→ **Extrait**

Il a montré encore un commandant ne s’occupant pas de savoir si une patrouille a été réellement faite pourvu qu’on lui remette un rapport écrit (p. 174 ; situation pointée aussi par Jean Norton Cru dans Témoins). Un colonel venu se rendre compte des conditions d’une attaque et de ses premiers résultats navrants (« tous ces pantalons rouges qui jonchent le sol »), et ayant la sagesse de l’arrêter (30 décembre 1914, p. 92). L’attitude des poilus envers un curé (p. 182) : « Les discussions religieuses sont rares, peut-être parce que je suis là, mais aussi parce que ces questions ne les intéressent pas. Il y a bien quelques anticléricaux, mais à voir le curé qui, comme eux, patauge dans la boue, couche sur la paille et mange à la gamelle, l’antipathie s’effrite et inévitablement on finit par devenir des copains. »

→ **Données fournies**
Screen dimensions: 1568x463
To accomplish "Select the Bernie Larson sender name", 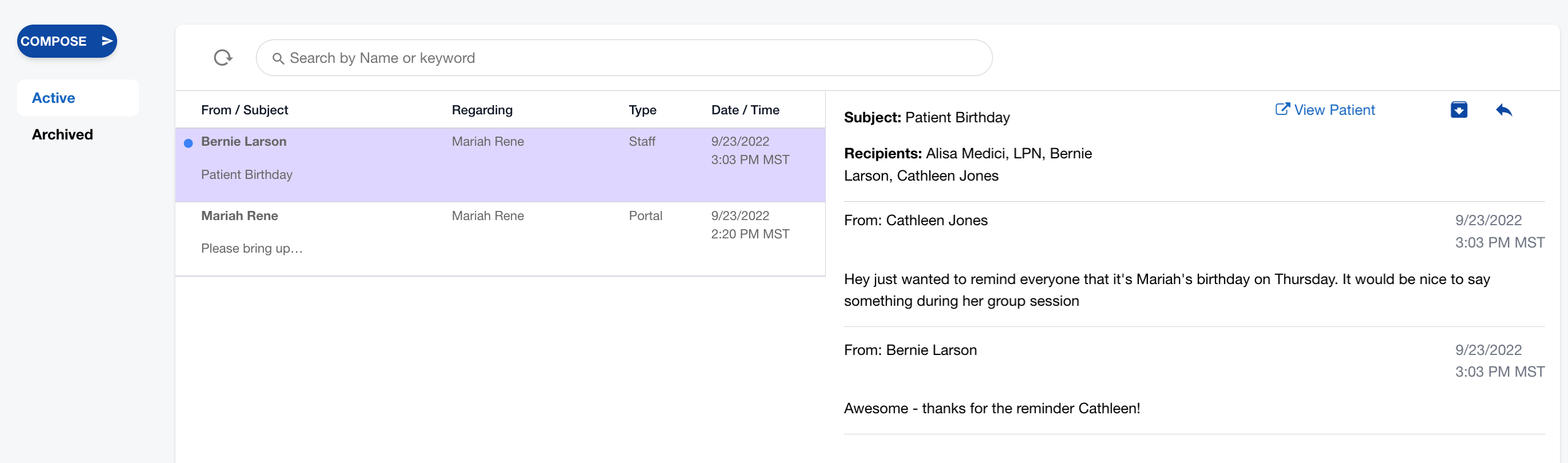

→ **À faire**
a. Répondez à ces questions sur l'extrait consacré aux poilus :
(i) Pourvu qu'on lui remette quoi, le commandant ne s'occupe-t-il pas de savoir si une patrouille a été réellement faite ?
(ii) À quelle date le colonel arrête-t-il l'attaque ?
(iii) Quelles deux raisons sont avancées pour expliquer la rareté des discussions religieuses ?
b. Poursuivez l'extrait consacré aux poilus à partir de sa dernière phrase.
Les données ne servent à rien pour ce travail.

→ **Réponses finales**
a.
(i) Un rapport écrit.
(ii) Le 30 décembre 1914.
(iii) Peut-être la présence de celui qui écrit, mais aussi le fait que ces questions n'intéressent pas les poilus.

b.
Le 11 novembre 1918, l’annonce de l’armistice provoque une explosion de joie et des abus de pinard et de gnole (p. 82) : « En ce jour, excusons-les. » Il n’est démobilisé que le 23 juillet 1919 : « Le soir, je quitte définitivement les habits militaires que j’ai portés pendant 7 ans, sans grand enthousiasme, je l’avoue. Le lendemain, je fais tomber mes moustaches et je revêts la soutane, je ne suis plus soldat. »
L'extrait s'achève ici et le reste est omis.